==== MATERIAL PROVIDED
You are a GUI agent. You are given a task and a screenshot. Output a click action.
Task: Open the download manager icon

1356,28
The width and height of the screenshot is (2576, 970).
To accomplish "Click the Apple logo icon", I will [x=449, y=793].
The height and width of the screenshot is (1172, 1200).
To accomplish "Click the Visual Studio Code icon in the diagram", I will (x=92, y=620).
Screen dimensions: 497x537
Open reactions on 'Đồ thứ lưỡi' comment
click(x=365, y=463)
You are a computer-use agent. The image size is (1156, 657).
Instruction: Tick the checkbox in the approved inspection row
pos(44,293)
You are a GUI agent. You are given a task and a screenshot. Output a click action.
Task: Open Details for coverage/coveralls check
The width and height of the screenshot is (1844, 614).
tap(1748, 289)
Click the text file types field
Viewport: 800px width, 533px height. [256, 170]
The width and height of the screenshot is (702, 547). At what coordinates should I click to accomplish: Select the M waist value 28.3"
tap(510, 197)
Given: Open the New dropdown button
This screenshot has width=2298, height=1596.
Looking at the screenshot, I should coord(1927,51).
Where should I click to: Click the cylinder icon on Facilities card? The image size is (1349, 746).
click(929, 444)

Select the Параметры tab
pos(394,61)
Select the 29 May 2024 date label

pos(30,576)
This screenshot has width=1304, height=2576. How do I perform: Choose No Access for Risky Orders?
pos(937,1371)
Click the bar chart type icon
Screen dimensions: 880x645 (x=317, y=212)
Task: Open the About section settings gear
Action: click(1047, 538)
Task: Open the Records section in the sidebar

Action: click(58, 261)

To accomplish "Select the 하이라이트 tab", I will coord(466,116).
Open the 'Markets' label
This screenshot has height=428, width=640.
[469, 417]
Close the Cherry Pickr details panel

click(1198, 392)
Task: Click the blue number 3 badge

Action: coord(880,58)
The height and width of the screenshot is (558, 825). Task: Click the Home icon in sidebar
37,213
========
→ **YOUR TASK**
From the preceding material, extract every line exactly.

→ **RESPONSE AREA**
You are a GUI agent. You are given a task and a screenshot. Output a click action.
Task: Open the download manager icon

1356,28
The width and height of the screenshot is (2576, 970).
To accomplish "Click the Apple logo icon", I will [x=449, y=793].
The height and width of the screenshot is (1172, 1200).
To accomplish "Click the Visual Studio Code icon in the diagram", I will (x=92, y=620).
Screen dimensions: 497x537
Open reactions on 'Đồ thứ lưỡi' comment
click(x=365, y=463)
You are a computer-use agent. The image size is (1156, 657).
Instruction: Tick the checkbox in the approved inspection row
pos(44,293)
You are a GUI agent. You are given a task and a screenshot. Output a click action.
Task: Open Details for coverage/coveralls check
The width and height of the screenshot is (1844, 614).
tap(1748, 289)
Click the text file types field
Viewport: 800px width, 533px height. [256, 170]
The width and height of the screenshot is (702, 547). At what coordinates should I click to accomplish: Select the M waist value 28.3"
tap(510, 197)
Given: Open the New dropdown button
This screenshot has width=2298, height=1596.
Looking at the screenshot, I should coord(1927,51).
Where should I click to: Click the cylinder icon on Facilities card? The image size is (1349, 746).
click(929, 444)

Select the Параметры tab
pos(394,61)
Select the 29 May 2024 date label

pos(30,576)
This screenshot has width=1304, height=2576. How do I perform: Choose No Access for Risky Orders?
pos(937,1371)
Click the bar chart type icon
Screen dimensions: 880x645 (x=317, y=212)
Task: Open the About section settings gear
Action: click(1047, 538)
Task: Open the Records section in the sidebar

Action: click(58, 261)

To accomplish "Select the 하이라이트 tab", I will coord(466,116).
Open the 'Markets' label
This screenshot has height=428, width=640.
[469, 417]
Close the Cherry Pickr details panel

click(1198, 392)
Task: Click the blue number 3 badge

Action: coord(880,58)
The height and width of the screenshot is (558, 825). Task: Click the Home icon in sidebar
37,213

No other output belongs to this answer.